Across the reviewed works there was a lack of full detail, including details required to establish important metrics such as false alarm rates (FARs) and details important to reproducibility such as device, firmware, and app version numbers [44]. Ideally, the frequency, duration, impact, and cause of all data recording failures (resulting in the “missingness” of data) would also be provided in all performance assessment studies. There was also a lack of detail regarding the performance of the devices themselves in terms of seizure detection and estimation of key parameters such as heart rate. In a recent study [45], researchers compared consumer-grade and research-grade heart rate (HR) and heart rate variability (HRV) estimating wearables (including the Empatica E4 and two other HR sensing devices) and observed that “while the research-grade wearables are the only wearables that provide users with raw data that can be used to visualize PPG waveforms and calculate HRV, the HR measurements tended to be less accurate than consumer-grade wearables. This is especially important for researchers and clinicians to be aware of when choosing devices for clinical research and clinical decision support.” [45] This very difficult problem of achieving accurate and reliable continuous sensor data in nonsedentary scenarios is highly significant and worthy of more attention if researchers are to develop robust methods and make valid conclusions from acquired data.

Wearable electronic devices for epilepsy seizure detection have the potential to improve patient outcomes and to afford carers more freedom. However, the technology is still evolving. There are opportunities for improvements in system reliability and algorithm detection performance and, ideally, monitors would be sensitive across the range of seizure types whilst maintaining acceptably low false alarm rates. Ideally, future seizure sensing systems and algorithms would benefit from detailed qualitative and quantitative assessments of their performance. However, we should appreciate that assessing technology in critical health scenarios is not easy. Clinical assessments are onerous and resource-expensive undertakings, and their timescales are at odds with the iterative updating of digital technologies. Free-living assessments in particular require investments in time and resources, and they present additional difficulties in terms of truth data.

5. Conclusions

There is much scope for further research and improved performance reporting of wearable devices for epilepsy seizure detection and monitoring.
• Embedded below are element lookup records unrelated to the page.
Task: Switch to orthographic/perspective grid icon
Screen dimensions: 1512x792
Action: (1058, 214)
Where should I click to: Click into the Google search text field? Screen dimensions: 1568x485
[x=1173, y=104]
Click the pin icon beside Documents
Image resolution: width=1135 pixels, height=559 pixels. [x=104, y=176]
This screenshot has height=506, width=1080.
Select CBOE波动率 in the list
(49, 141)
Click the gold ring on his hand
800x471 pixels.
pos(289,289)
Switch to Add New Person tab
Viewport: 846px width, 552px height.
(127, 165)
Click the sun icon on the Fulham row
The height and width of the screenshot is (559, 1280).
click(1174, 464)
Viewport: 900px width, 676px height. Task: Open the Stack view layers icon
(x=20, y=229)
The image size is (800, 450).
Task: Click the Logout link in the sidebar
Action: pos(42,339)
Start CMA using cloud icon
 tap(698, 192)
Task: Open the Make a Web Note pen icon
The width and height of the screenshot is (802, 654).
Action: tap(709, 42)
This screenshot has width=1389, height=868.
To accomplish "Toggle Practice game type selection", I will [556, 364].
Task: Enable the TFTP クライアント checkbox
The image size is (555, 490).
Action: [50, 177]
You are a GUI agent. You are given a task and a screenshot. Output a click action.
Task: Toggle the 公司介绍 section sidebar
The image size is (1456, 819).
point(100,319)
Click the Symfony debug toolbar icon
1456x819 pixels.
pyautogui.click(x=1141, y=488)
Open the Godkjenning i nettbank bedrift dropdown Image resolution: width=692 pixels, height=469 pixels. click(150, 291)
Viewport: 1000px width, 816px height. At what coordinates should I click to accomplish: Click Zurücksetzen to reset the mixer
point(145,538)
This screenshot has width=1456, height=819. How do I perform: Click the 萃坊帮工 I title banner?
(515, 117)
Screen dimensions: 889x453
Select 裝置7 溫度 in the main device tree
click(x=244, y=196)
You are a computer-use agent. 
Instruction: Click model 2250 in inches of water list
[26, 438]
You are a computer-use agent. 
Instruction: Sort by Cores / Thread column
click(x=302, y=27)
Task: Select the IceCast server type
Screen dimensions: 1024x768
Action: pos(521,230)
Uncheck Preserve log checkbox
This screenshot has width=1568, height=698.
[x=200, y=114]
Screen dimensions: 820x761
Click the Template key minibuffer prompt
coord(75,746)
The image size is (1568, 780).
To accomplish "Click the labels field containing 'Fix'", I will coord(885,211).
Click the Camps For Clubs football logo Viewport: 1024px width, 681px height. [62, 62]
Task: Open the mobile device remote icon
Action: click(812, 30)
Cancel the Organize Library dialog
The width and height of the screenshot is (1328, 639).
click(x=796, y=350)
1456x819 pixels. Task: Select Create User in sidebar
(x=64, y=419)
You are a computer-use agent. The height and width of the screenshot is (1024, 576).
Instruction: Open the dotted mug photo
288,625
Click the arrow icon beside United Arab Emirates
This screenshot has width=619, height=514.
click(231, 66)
There is a lack of qualitative studies eliciting feedback and stakeholder recommendations from real-world experiences of device usage. Ideally, future studies will report on the data quality and reliability of the sensing devices and provide much more detailed information regarding assessments, including device model and version numbers as well as detailed contextual information about the wearers and their activity.